Spesso viene sottovalutata; si attende che passi; la si incolpa al sovrappeso, al raffreddore, alla mancanza di allenamento o al cambiamento del tempo e anche allo smog. Ma quando la sensazione di “fame d’aria” persiste e non si risolve spontaneamente in un breve lasso di tempo, può essere il campanello d’allarme di una patologia respiratoria oppure cardiaca, ma non è nemmeno da escludere una malattia muscolare o metabolica.

 

Al “Sacro Cuore Don Calabria”, nell’ambito della Pneumologia, di cui è responsabile il dottor Carlo Pomari, è attivo un ambulatorio multidisciplinare per lo studio della dispnea, che vede la collaborazione del pneumologo con il cardiologo.

 

 

“L’obiettivo dell’ambulatorio – spiega Pomari – è quello di ottenere una diagnosi completa dell’origine della dispnea, entro breve tempo, risparmiando così al paziente un tortuoso percorso tra gli esami necessari con il rischio che a trarre le conclusioni non sia una figura medica adeguata”.

 

Il paziente preso in carico dall’ambulatorio viene sottoposto inizialmente, tramite una serie di esami che avvengono nello stesso giorno, all’analisi dei flussi e dei volumi respiratori e della diffusione alveolo capillare (pletismografia corporea).

 

“Se dalle prove emerge qualche anomalia – prosegue il medico – si procede con ulteriori indagini a livello polmonare al fine di comprendere la causa dei valori alterati”. Se invece la pletismografia corporea è normale, il paziente nello stesso giorno prosegue il suo percorso e viene sottoposto alla visita cardiologica a cui segue l’Ecocardiocolordoppler.
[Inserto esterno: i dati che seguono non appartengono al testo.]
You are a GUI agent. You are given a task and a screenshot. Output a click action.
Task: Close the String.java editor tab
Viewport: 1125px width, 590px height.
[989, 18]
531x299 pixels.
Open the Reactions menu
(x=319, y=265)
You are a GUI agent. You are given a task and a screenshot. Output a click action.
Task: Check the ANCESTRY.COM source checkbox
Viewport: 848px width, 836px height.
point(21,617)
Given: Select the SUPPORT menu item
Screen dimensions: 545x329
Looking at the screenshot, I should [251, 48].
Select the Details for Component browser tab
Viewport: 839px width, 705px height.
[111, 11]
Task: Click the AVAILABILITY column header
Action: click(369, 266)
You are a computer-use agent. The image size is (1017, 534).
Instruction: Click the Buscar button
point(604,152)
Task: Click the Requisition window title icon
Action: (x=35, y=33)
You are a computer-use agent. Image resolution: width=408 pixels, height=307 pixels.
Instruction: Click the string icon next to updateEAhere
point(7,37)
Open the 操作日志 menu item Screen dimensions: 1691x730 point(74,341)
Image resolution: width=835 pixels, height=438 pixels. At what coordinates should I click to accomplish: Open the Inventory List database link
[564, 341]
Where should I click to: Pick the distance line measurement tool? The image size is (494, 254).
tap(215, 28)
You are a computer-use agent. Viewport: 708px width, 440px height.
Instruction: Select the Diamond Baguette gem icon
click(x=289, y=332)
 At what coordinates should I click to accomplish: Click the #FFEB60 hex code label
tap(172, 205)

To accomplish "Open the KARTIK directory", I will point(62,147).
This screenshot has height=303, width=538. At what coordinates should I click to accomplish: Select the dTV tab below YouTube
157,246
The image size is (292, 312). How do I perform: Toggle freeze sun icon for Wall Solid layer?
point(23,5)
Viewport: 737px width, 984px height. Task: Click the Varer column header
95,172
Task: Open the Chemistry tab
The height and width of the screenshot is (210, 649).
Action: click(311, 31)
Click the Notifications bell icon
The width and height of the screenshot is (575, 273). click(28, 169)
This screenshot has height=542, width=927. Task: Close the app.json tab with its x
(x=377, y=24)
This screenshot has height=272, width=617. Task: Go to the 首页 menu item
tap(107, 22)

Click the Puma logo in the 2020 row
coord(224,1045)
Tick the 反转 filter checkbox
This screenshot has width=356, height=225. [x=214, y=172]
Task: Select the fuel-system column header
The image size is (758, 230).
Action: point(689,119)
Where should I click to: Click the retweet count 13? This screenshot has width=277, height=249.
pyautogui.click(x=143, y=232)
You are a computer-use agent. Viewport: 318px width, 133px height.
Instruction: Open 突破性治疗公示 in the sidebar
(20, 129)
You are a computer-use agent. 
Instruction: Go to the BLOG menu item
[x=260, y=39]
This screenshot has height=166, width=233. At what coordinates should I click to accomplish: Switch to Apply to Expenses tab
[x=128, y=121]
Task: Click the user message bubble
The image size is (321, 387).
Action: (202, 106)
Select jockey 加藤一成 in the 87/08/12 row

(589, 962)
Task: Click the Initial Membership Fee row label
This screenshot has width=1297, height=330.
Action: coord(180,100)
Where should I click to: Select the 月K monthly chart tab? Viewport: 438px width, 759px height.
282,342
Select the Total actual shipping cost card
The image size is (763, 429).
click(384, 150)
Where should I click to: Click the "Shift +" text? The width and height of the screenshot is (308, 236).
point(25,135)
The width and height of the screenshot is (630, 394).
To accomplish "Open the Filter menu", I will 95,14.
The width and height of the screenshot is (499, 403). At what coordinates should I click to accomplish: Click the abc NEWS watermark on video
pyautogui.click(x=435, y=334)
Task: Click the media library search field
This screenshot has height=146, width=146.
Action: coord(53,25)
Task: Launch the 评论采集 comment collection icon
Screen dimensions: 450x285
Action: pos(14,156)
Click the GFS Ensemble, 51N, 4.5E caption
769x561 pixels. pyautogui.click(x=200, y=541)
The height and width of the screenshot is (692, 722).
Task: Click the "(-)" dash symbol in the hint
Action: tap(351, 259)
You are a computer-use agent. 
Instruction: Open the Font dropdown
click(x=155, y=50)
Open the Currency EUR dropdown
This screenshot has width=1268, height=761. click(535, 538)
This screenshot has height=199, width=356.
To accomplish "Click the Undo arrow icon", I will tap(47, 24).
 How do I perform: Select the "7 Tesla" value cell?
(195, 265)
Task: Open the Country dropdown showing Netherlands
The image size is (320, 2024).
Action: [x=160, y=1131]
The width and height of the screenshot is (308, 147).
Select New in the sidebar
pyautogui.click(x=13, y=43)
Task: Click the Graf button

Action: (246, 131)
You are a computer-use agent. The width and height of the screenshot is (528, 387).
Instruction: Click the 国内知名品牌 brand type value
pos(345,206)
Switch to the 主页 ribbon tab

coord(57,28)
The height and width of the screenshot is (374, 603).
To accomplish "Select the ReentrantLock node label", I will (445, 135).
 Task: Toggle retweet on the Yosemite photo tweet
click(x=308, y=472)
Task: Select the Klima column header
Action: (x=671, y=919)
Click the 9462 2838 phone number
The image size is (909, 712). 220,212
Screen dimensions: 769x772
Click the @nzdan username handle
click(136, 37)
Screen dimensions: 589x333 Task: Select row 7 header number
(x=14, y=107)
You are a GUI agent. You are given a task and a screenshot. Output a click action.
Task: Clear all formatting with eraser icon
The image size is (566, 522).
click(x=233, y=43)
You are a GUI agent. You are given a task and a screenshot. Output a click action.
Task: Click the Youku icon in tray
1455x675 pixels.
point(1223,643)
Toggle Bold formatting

“Di fronte ad un ulteriore esito negativo – sottolinea il dottor Pomari – si passa all’esame cardiopolmonare, cioè l’ergospirometria”. Si tratta di un test da sforzo eseguito con il paziente su una cyclette (cicloergometro) o su un tapis roulant.

 

“Durante la prova viene intensificato progressivamente lo sforzo fisico del paziente mediante l’aumento della resistenza opposta alla pedalata dal cicloergometro o attraverso l’incremento della velocità e della pendenza del tapis roulant – illustra il pneumologo -. Nel corso dell’esame vengono misurati i volumi polmonari e la diffusione alveolocapillare e nello stesso tempo l’attività elettrica del cuore tramite elettrocardiogramma. Il test viene interrotto dal paziente perché esausto dallo sforzo o dal cardiologo a causa di alterazioni cardiografiche che indicano una sofferenza del miocardio oppure in caso di bronco ostruzione acuta da sforzo in presenza di asma bronchiale”.

 

Ma se anche gli accertamenti cardiologici non rilevano alcuna anomalia? “Non sempre c’è una patologia in atto – sottolinea il dottor Pomari -. A volte l’unica indicazione che diamo al paziente è quella di perdere peso o di fare movimento, perché la dispnea è provocata da mancanza di allenamento o dal sovrappeso. L’importante è che siano accertate le cause oggettive di questa “fame d’aria” e questo può avvenire solo con degli esami specialistici. Tuttavia escluse le malattie polmonari (asma o BPCO) e quelle cardiologiche – conclude il pneumologo – il medico deve valutare se ci possono essere altre cause, ad esempio osteomuscolari, come nelle malattie reumatologiche, o metaboliche, come il diabete, o l’ipertensione polmonare primitiva e procedere ad ulteriori accertamenti”.